As of 2011, there were a total of 101 schools in the district, with 16.70 per cent private schools. The total number of students in the Council schools was 43,930 while it was 3,646 in private schools. The total number of students enrolled in the district was 47,576 constituting 23,121 girls and 24,455 boys. The total number of qualified teachers was 1,849 with 1,449 females and 400 males. There were around 094 temporary teachers, 46 male and 140 female. There were a total of 6 untrained teachers in the district.

As of 2006, the total number of people working in Kweneng East in the agricultural sector was 12,740, 7,786 male and 4,954 female. There were 3,314 people in construction industry, 4,141 in education, 178 in electricity and water, 557 in finance, 531 in foreign mission, 269 in health industry, 2,088 in hotels and restaurants, 200 in local government, 578 in manufacturing, 1,358 in mining & quarrying 2,503 in other community services, 858 in private households, 504 in public administration, 6,142 in real estate, 25,969 in transport and communication industry and 2,484 wholesale industries. The total working population was 7,212 with 706 males and 296 females.

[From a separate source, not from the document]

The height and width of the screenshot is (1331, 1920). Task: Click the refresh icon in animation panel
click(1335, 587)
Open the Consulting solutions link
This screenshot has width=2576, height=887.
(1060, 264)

As of 2006, the total number of people working in Kweneng East in the agricultural sector was 7,212, 4,727 male and 2,484 female. There were 1,001 people in construction industry, 164 in education, 073 in electricity and water, 073 in finance, 250 in foreign mission, 228 in health industry, 064 in hotels and restaurants, 648 in local government, 11,963 in manufacturing, 5,309 in mining & quarrying 918 in other community services, 125 in private households, 45 in public administration, 458 in real estate, 756 in transport and communication industry and 435 wholesale industries. The total working population was 756 with 184 males and 219 females.

==Administration==
Populated places
| Population | 2001 | 2006 | 2011 | 2022 |
| Mogoditshane | 14,246 | 46,493 | 57,637 | 88,006 |
| Molepolole | | 65,570 | 67,598 | 74,674 |
| Thamaga | | 21,141 | 19,547 | 25,297 |
| Gabane | 10,399 | 13,581 | 14,842 | 20,010 |
| Kopong | 5,571 | 7,999 | 9,520 | 13,816 |
| Metsimotlhabe | | | | 11,589 |
| Letlhakeng | 6,032 | | 7,229 | 8,343 |

Botswana gained independence from the British in 1966 and adapted the colonial administration framework to form its district administration. The policies were modified during 1970-74 to address some of the basic issues. The district is administered by a district administration and district council which are responsible for local administration. The policies for the administration are framed by the Ministry of Local Government. The major activities of the council are Tribal Administration, Remote Area Development and Local Governance. The executive powers of the council are vested on a commissioner appointed by the central government. Technical services wing of the Department of Local Government is responsible for developing roads, infrastructure in villages like water supply, schools and recreational facilities. All the staff of the local administration expect District Administration are selected via Unified Local Government Services (ULGS) and the Ministry of Local Government is responsible for their training, deployment and career development. Kweneng District has two census districts namely Kweneng East and Kweneng West.